À medida que o tempo passa, aumenta a convicção de que, em vez de se falar de “mundo” faz mais sentido falar-se de “mundos”, mesmo quando nos referimos ao globo terrestre; pois se, por um lado ele é uno, por outro, a diversidade é a caraterística dominante em qualquer das latitudes. Na individualidade, cada um cria o seu mundo que toca o do outro num processo de desenvolvimento pessoal e de construção da personalidade, nem sempre linear mas sempre produtivo.
“Outro mundo” foi a expressão usada à mesa do café para traduzir o que as televisões faziam chegar, desde Borba e numa perspetiva apocalíptica. Em abono da verdade, a expressão foi “— Aquilo parece outro mundo.” “Aquilo” remete para uma situação diferente do habitual, mas ao mesmo tempo para algo distante e que, quanto mais longe estiver, melhor. Às imprecisões dos primeiros minutos sucediam as certezas de que havia vítimas. O resto é o dejá-vu de outras tragédias anunciadas e que não foram evitadas pela incúria de quem tem responsabilidades. Também neste campo, do que se ouviu foi mais do mesmo: a administração central não funcionou, os políticos não agiram e as empresas na mira do lucro omitiram a sua responsabilidade social. A dissonância veio do primeiro-ministro que, à semelhança do caso de Tancos, mais uma vez, veio dizer que nada sabia e do presidente da república ao falar da responsabilidade objetiva e subjetiva.
Este conceito, por si mesmo, já é complexo. Ao adicionar-lhe um qualquer modificador é missão para titãs. No entanto, responsabilidade, independentemente do que a queiram travestir, é Responsabilidade e importa encontrar os responsáveis diretos deste drama e de tantos outros aos quais se perde o fio na busca do que ou quem esteve na sua origem. Em situações idênticas à de Borba onde factores ambientais estão subjacentes, poderá ser fácil encontrar os responsáveis; no entanto, se nos situarmos no campo da ética a responsabilidade poderá ser assacada a todos quanto tinham conhecimento da situação e na ausência de responsabilidade cívica nada fizeram para que a tragédia não ocorresse.
O perigo era visível a olho nu e não eram necessários conhecimentos geológicos para qualquer um se dar conta de que bastaria a alteração num vector para que toda a estrutura desmoronasse. Pode alguém duvidar de que foram realizados um ou mais reconhecimentos antes da Volta 2018 ter passado por aquele lugar? Quem trabalhava nas pedreiras não olhava para o que se via à luz do dia? – Tudo estava à frente dos olhos mas minimizaram-se os riscos e deixou-se estar até a tragédia acontecer.

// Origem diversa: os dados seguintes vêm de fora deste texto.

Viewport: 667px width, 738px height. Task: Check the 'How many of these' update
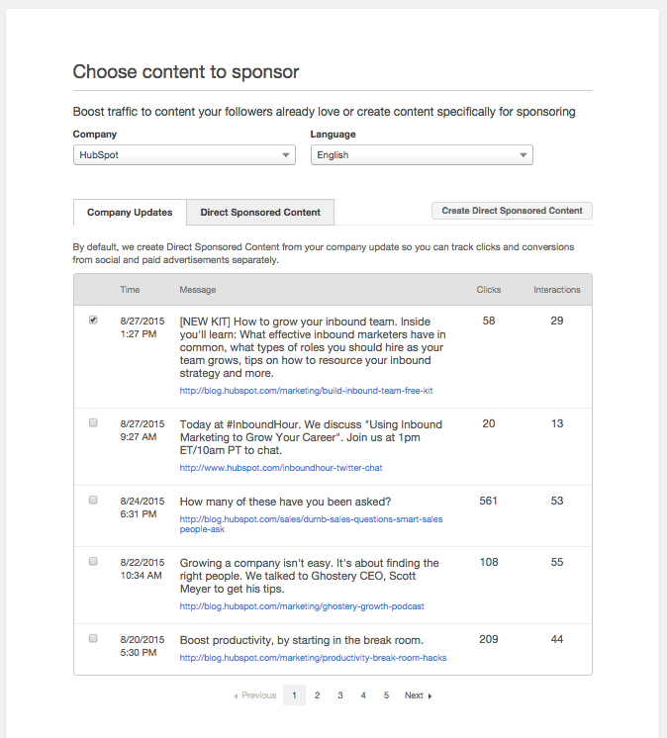tap(94, 500)
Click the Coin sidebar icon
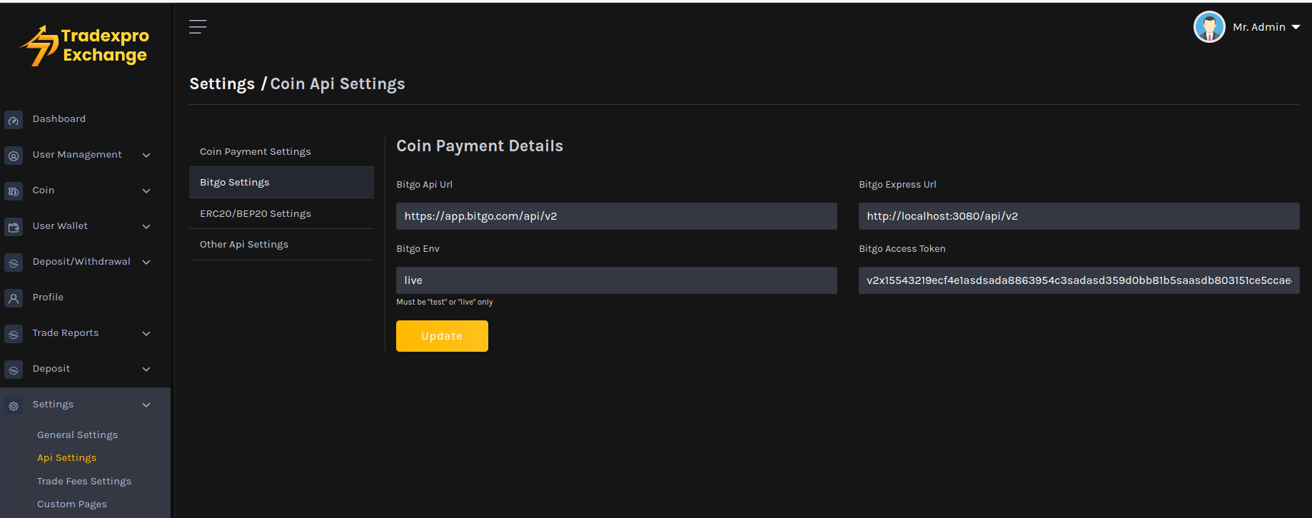 click(x=14, y=191)
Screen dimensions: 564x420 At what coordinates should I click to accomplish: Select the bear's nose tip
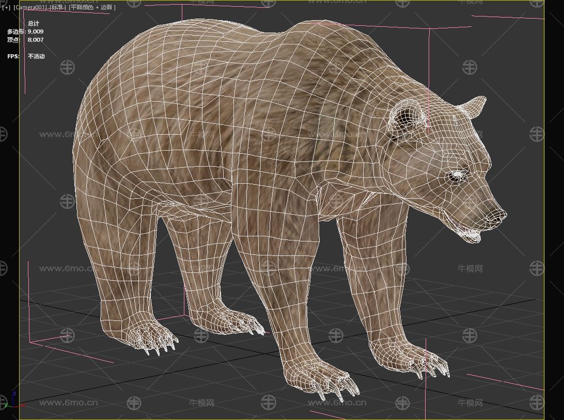pyautogui.click(x=499, y=215)
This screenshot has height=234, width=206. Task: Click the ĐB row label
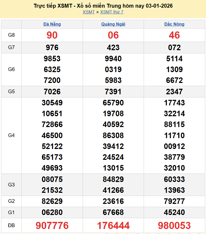[x=11, y=225]
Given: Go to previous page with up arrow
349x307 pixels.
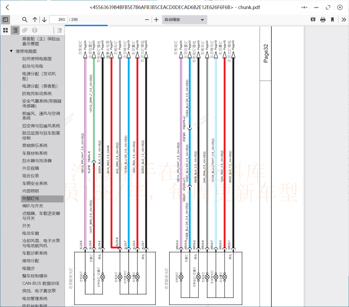Looking at the screenshot, I should pos(35,19).
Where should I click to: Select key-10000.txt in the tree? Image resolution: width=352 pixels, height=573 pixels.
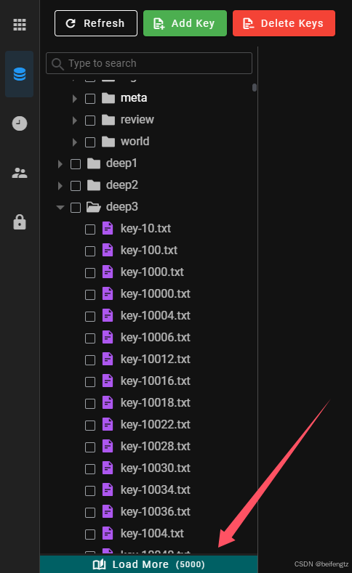(156, 294)
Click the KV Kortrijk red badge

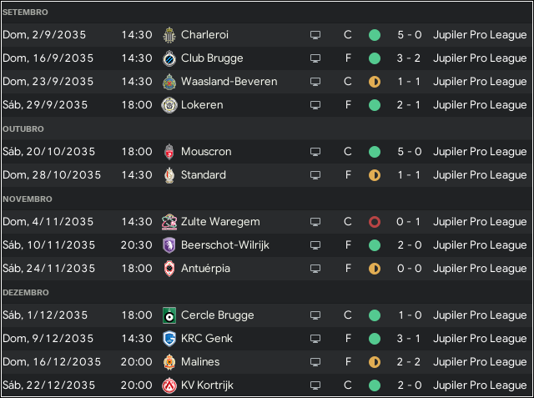click(169, 385)
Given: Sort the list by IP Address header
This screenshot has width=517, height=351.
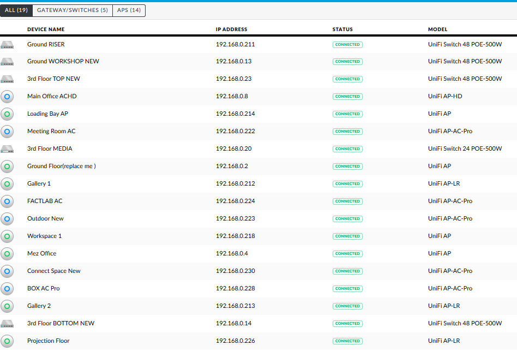Looking at the screenshot, I should pos(231,29).
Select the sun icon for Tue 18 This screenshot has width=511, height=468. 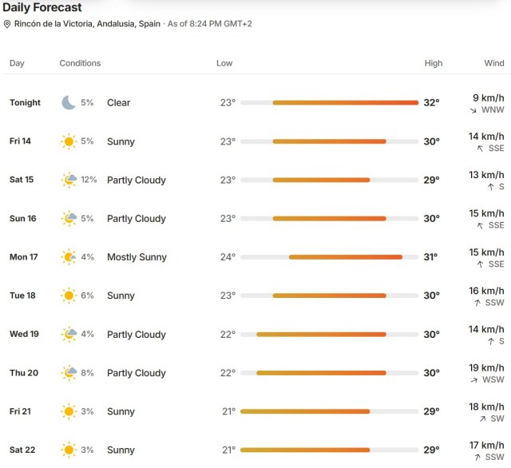pyautogui.click(x=69, y=295)
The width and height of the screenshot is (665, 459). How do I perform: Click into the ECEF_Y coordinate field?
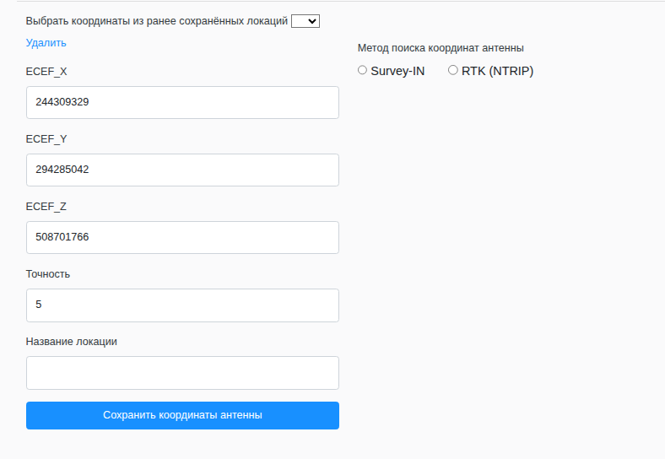click(x=182, y=170)
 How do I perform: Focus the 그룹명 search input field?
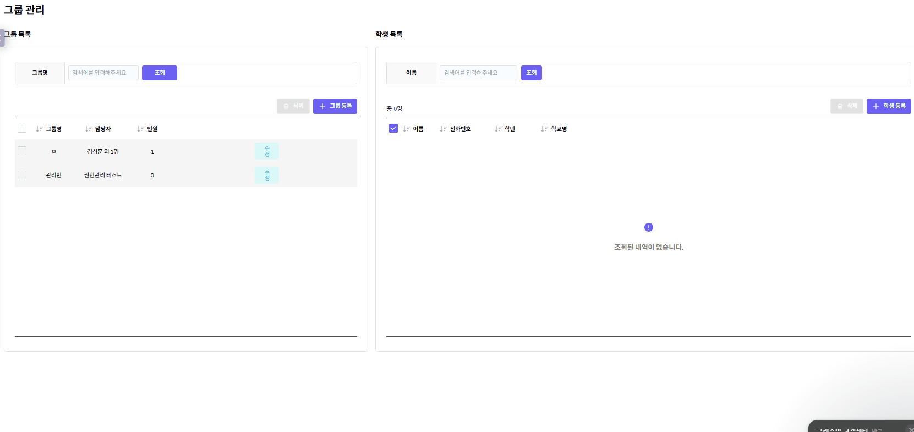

Esta atitude tão tipicamente nossa é a mesma que conduz ao desleixo pela coisa pública e permite que situações se arrastem até ao limite, embora qualquer cidadão possa, nos dias que correm, alertar, informar e denunciar seja junto das entidades responsáveis, seja pelas redes sociais que cada vez mais se assumem como veículos de disseminação.

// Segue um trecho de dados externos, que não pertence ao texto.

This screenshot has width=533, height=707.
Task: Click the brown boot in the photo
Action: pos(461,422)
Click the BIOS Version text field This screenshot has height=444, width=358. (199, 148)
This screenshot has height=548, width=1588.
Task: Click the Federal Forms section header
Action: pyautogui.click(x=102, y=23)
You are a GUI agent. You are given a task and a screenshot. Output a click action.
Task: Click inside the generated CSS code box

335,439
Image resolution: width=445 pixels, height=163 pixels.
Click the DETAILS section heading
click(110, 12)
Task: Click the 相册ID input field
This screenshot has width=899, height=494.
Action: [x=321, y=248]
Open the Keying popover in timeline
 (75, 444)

Nem tudo se pode evitar. O risco é inerente ao ato de viver. No entanto reduzir os riscos e minimizar consequências é dever de todo e qualquer cidadão e ninguém está livre de responsabilidade.
Assim, e porque este mundo é de todos e todos são deste mundo, antes de apontar o dedo a quem assume funções de governação seja a nível local, regional ou nacional, devemos interrogar-nos sobre qual é a quota parte de responsabilidade que cada um tem no estado a que se deixam chegar as situações seja qual for a área. Em democracia todos somos chamados a participar e se é necessário ter boas lideranças é imprescindível ter melhor povo.